The New Age remains priced at sixpence. Beginning with 22:23, the journal went from 20 pages to 16 pages; this was due to a paper shortage resulting from the war. Orage sees this as evidence of the gross inequity in the press as a smaller journal like The New Age is punished for not having advertising and wider circulation. He writes,

“If these thousand and one journals were of equal value from the public point of view; or, again, if they were already fairly on a level as regards size and contents and management, a uniform reduction of their size by one half would be strictly just. But nothing is further from being the case than this uniform state of affairs. Journals, like other forms of enterprise, vary from the publicly useful through the publicly indifferent to the publicly useless and the publicly dangerous”(22.21:417)

Continuing Series in Volume 22

  • “Guilds and Their Critics” by S. G. Hobson. This series sparked articles written in response by G. D. H. Cole (22.06:109; 22.13:246; 22.15:285; 22.17:325). (See
  • “An Apology for the Liberty of the Person” by O. Latham
  • “Studies in Contemporary Mentality” by Ezra Pound. Upon the conclusion of this series (22.11:208), Orage wrote in “Readers and Writers”:
    “I have been invited to join with several correspondents in depreciating Mr. Pound's series of studies in contemporary mentality concluded in last week's issue. I can do nothing of the kind. […] The diligence, patience and sympathy necessary in such a work should be obvious; and, for having carried it through, Mr. Pound deserves our gratitude”(22.12:231)
  • “Oriental Encounters” by Marmaduke Pickthall (see
  • “The Collected Papers of Anthony Farley” by S. G. Hobson
  • “Memories of Old Jerusalem” by Ph. J. Baldensperger, edited by Marmaduke Pickthall
  • “A Modern Prose Anthology” edited by R. Harrison. Authors of note satirized in the installments of Volume 22 include Max Beerbohm (22.19:378) and Harley Granville-Barker (22.21:419)

New Series in Volume 22 (the number in which the first installment appears is provided)

  • “Journey Round My Room” by C. E. Bechhofer (22.01:13)
  • “Dostoyevsky and His Problems” by Janko Lavrin (22.12:229). In “Readers and Writers,” Orage writes of this series: "They are, indeed, much more remarkable for the depth, vigour, and range of their treatment of one the greatest writers that ever lived" (22.12:231)

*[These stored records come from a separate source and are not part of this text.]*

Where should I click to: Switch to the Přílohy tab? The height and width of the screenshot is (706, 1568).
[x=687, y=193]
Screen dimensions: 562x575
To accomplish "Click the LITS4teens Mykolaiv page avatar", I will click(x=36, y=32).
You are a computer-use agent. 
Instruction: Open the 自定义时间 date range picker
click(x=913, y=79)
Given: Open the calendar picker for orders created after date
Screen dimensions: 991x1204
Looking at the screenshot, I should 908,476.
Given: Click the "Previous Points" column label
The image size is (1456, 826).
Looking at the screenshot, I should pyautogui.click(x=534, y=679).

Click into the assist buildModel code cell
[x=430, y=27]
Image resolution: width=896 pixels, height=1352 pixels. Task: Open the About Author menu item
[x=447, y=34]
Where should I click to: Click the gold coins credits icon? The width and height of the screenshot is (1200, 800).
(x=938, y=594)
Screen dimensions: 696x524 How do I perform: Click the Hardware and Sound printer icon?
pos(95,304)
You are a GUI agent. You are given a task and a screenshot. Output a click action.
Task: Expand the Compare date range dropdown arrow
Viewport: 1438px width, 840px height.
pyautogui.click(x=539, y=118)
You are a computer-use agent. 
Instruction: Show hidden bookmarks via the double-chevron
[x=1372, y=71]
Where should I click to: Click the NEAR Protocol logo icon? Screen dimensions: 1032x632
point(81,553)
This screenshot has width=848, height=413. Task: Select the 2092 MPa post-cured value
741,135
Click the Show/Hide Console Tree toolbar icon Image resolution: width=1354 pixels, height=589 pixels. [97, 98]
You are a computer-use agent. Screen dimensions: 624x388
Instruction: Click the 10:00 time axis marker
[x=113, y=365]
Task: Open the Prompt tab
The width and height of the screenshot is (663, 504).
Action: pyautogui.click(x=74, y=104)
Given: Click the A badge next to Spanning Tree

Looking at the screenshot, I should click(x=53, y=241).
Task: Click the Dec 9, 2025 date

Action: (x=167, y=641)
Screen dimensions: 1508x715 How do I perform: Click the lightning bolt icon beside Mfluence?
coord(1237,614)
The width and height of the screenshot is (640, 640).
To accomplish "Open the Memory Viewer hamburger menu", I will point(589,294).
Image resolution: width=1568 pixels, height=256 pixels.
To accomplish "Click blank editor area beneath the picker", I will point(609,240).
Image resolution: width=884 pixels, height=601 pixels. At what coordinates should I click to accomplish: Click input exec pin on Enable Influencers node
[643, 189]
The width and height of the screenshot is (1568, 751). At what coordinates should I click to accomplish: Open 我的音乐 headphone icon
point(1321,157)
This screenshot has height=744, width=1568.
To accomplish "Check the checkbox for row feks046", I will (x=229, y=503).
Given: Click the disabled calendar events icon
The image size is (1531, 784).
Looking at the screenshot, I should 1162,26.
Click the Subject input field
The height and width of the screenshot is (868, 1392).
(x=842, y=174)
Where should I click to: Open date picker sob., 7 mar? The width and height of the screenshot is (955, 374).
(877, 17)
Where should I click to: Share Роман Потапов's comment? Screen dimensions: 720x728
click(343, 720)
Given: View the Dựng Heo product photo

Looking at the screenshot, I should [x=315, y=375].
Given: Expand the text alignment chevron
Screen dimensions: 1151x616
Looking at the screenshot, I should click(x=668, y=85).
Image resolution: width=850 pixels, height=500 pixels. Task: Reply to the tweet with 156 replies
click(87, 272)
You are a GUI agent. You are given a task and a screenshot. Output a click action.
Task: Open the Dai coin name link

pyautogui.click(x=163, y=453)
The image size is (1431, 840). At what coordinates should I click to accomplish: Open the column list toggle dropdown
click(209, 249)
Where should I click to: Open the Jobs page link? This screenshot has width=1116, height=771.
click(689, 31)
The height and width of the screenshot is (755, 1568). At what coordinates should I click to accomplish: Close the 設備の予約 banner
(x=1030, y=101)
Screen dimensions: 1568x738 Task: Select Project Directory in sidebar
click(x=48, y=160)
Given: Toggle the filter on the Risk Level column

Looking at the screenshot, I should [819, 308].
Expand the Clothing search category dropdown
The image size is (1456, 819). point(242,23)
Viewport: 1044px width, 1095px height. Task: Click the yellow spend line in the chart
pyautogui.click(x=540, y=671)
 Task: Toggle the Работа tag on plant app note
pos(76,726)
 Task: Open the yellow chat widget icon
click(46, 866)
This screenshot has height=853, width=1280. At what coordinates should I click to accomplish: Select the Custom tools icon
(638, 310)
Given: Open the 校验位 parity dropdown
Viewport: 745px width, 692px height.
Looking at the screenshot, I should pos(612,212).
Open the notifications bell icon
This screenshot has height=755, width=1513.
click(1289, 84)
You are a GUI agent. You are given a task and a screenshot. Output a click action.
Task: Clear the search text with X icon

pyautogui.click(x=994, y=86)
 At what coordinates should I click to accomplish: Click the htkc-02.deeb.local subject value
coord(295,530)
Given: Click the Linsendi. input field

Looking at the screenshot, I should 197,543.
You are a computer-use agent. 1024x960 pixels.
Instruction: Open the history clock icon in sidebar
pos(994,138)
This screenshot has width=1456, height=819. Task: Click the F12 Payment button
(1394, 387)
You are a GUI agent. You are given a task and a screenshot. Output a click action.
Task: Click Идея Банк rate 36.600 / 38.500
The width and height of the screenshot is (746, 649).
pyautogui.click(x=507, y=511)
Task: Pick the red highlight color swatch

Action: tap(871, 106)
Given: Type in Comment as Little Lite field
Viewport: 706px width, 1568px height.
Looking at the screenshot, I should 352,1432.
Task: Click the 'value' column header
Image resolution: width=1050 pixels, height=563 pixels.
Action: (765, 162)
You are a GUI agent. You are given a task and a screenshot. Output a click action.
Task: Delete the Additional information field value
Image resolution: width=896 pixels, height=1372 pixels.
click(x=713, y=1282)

In addition, Allen Upward, who also writes as “St. George,” is given a recurring column called “Producers by Brain” in order to put forth his platform for his independent MP campaign; he is seeking to be elected to represent “literature and the arts.” He writes:

“This is a new way of conducting a candidature, but I believe it will commend itself to most of those whom I aspire to serve, and to that great, silent public to whose sense of justice we appeal. […] The idea of a candidature in the Press may also prove popular as time goes on; and it is altogether in keeping that we who claim to be pioneers in the higher arts should be pioneers in that of politics as well”(22.01:14)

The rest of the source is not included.